Even though I now have a list a hundreds of suggestions for people I should interview, for no particular reason I still like doing the occasional tour of the streets to see if someone “grabs” me, or of course, if there is anyone who needs running over.
Well, this week, as I drove past a young white chap holding a cardboard sign at some lights near Northcliff - that is exactly what happened.
Something “grabbed” me as I drove past him resolutely holding his sign and staring into the far distance. For some reason, I thought he just might be interesting. This he turned out to be.
It didn’t take much to convince him to come and talk to me, although - despite my undoubted magnetic charm - I think he was just weary from hours of standing in the boiling hot sun and needed a break.
But the desperately sad thing is: when you actively start looking for street people as opposed to trying to ignore them, you suddenly become aware of how many there are.
The other day, while parking to do an interview, a very polite, neatly dressed, well-spoken chap, who turned out to be named Richard, came up and said “Sir, I see you are helping this guy (One-legged Wallet Man) and I wondered if there is any way you are able to assist us?”
“Who is ‘us’?” I asked.
He pointed to a group of fellows sitting along a pavement. “We are all builders and painters and we are looking for work. Sometimes people stop and collect us, but it has been very quiet lately.”
“Where are you from?”
“Here,” he said.
“No,” I said, “I mean where do you live?”
“Outside,” he said.
“Ow”
‘I was born in Discovery and grew up in Klerksdorp,” Johan Blom, 29, says. He has just been standing at the lights in Judges Avenue, holding a cardboard sign.
“My parents got divorced when I was small. Then Dad got married and the old and the new didn’t mix. So I stayed with my mom.”
He has a half-sister with whom he lives rent-free. “I have to cover all my other expenses.”
“Do you get on well with her? Do you chat?”
“Of course,” he says quietly, but firmly, “we are all we have.”
“I see from your sign you have twin boys, one-year-olds. Are you married?”
“No. We are going to be. One day.”
“So where is your girlfriend and the kids?” I ask.
“They are in Klerksdorp - she stays with her mom.” When I then ask if he talks to them often, he replies somewhat disconsolately: “Only once a week. My cellphone is busted right now.”

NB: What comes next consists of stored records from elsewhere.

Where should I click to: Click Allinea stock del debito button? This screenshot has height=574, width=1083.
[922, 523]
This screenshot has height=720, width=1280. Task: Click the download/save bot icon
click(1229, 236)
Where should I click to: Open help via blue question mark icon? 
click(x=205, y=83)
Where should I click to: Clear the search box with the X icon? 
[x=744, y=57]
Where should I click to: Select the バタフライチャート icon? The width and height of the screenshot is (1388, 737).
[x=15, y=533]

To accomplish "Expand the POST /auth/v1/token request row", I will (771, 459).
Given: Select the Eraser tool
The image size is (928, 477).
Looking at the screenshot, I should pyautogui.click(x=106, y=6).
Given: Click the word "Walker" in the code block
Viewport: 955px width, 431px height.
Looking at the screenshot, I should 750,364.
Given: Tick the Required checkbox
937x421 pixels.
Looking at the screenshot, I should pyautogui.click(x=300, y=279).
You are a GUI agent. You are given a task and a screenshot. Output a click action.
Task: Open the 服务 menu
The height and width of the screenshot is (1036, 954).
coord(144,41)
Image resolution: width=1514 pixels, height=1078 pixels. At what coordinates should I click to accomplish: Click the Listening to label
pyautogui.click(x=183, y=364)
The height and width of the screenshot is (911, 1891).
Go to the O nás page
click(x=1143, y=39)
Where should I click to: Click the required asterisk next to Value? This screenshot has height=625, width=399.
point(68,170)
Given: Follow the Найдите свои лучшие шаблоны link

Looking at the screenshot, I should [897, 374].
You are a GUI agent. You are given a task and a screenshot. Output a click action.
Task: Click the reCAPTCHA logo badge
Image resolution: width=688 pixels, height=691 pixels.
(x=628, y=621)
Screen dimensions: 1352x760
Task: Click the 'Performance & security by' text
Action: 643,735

But then he smiles. He has a pleasant, open, expressive face and always looks me squarely in the eye as we chat. “We get on well. The hard times have made us stronger in a strange way.”
“So,” I ask, “how does she feel about you begging on the street?” For the first time he looks nonplussed.
“She doesn’t know I am at the lights with a sign.”
“Oops,” I say, “you are going to be in a national newspaper and it is inevitable she’ll come across it some time. Do you mind me doing this interview?”
He nods: “That’s fine. She knows I’m not working and people are helping me. She just doesn’t know how. But you are welcome.”
He pauses, searching for words. “That’s what my sign is about. I’m trying to tell my story, but how much better if you can tell it. You are doing more than most people would, so it is really appreciated.”
“Okay,” I say, “but let’s get back to how you ended up here. When did you finish school?”
“I finished Grade 10. Then I went to Witbank to do my apprenticeship to be a fitter and turner. But I didn’t get my trade. When it was time for finals at the college, we found we were not properly registered. We had just been cheap labour for three years.”
“Surely you must have known you weren’t?”
He shakes his head. “I was just a lightie. I never had a clue about that sort of thing.”
He tells me it was around then that his mother remarried.
“Let me guess,” I say, “the new husband didn’t like you?”
He laughs. “No,” he says, “we didn’t like him.” He becomes serious and says, “I stopped wanting to visit her ” he doesn’t finish the sentence.
“Okay, so now you were an ex-apprentice - then what did you do?”
He goes back to being his polite, almost cheerful self. “I went to Pretoria and did air-conditioning installations. After a while I moved to Klerksdorp to be nearer my mom and I became a restaurant manager with the Spur Group.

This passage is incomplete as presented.